**Problem statement**
Only text belongs in your copy of the listing below; reproduce it exactly and leave out the pictures.

**Supplied records**
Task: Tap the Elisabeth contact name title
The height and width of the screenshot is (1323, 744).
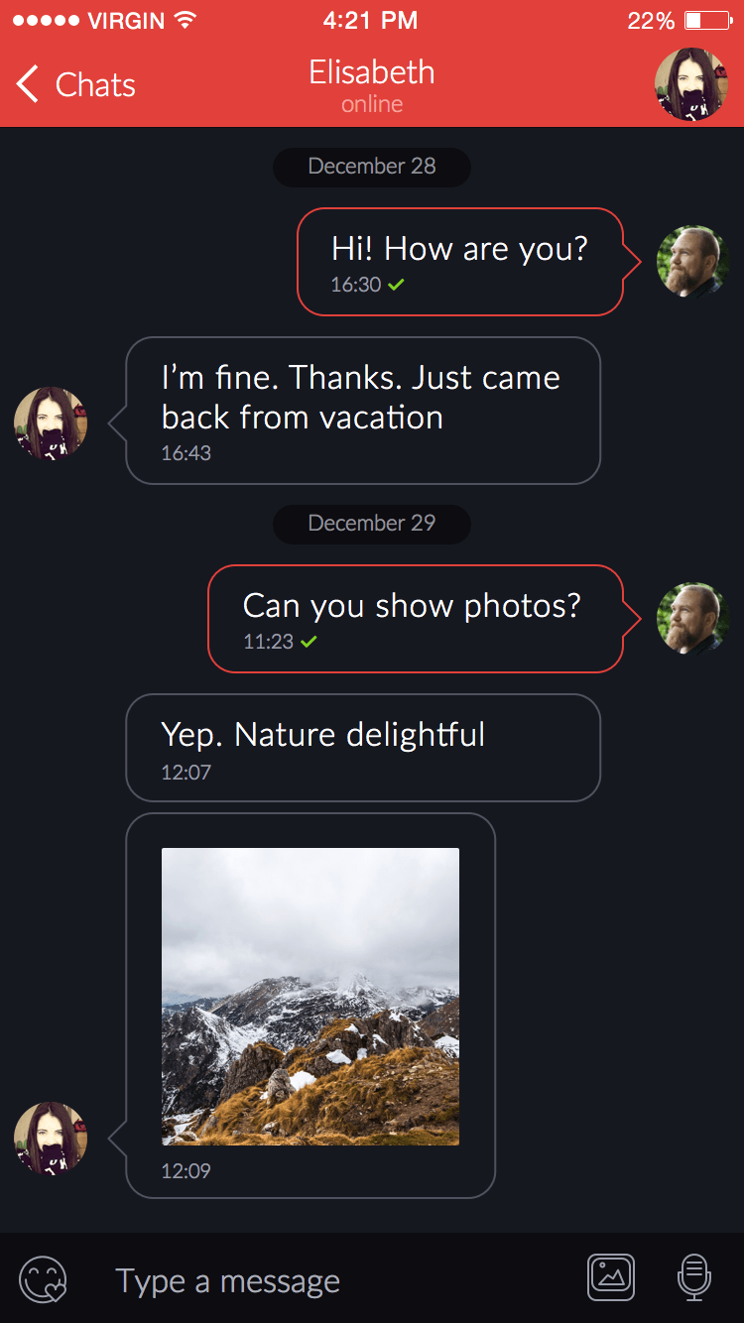Action: point(372,72)
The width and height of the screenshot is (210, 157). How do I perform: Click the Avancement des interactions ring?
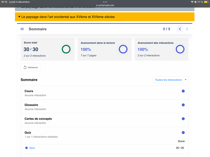180,49
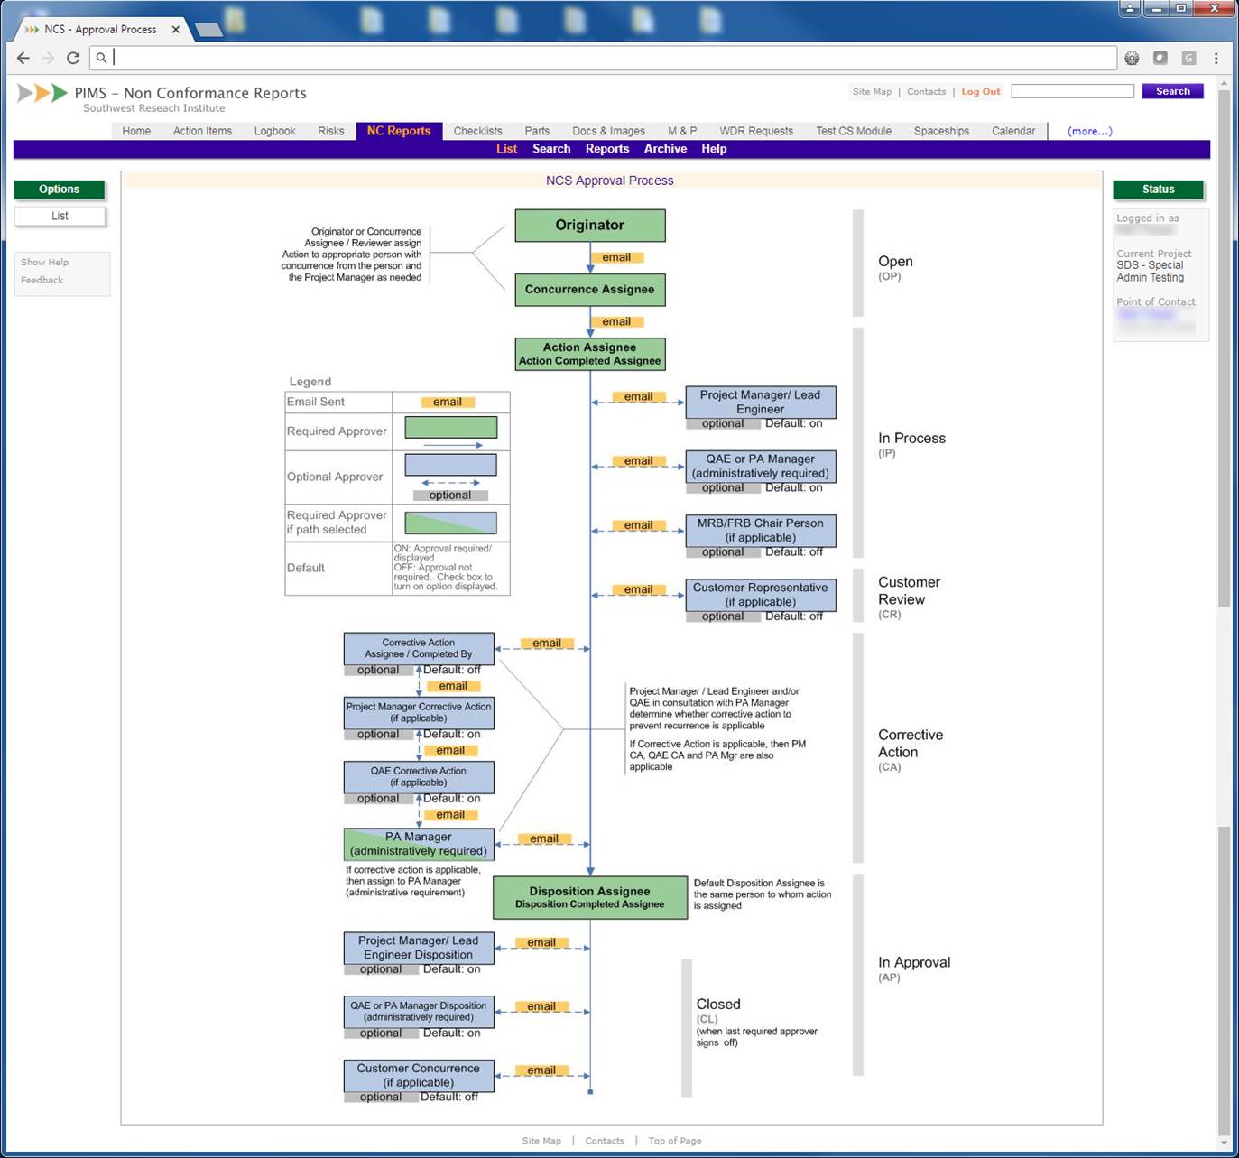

**Response**
Task: Tap the Elisabeth contact name title
The height and width of the screenshot is (1323, 744).
Action: point(372,72)
The width and height of the screenshot is (210, 157). How do I perform: Click the Avancement des interactions ring?
180,49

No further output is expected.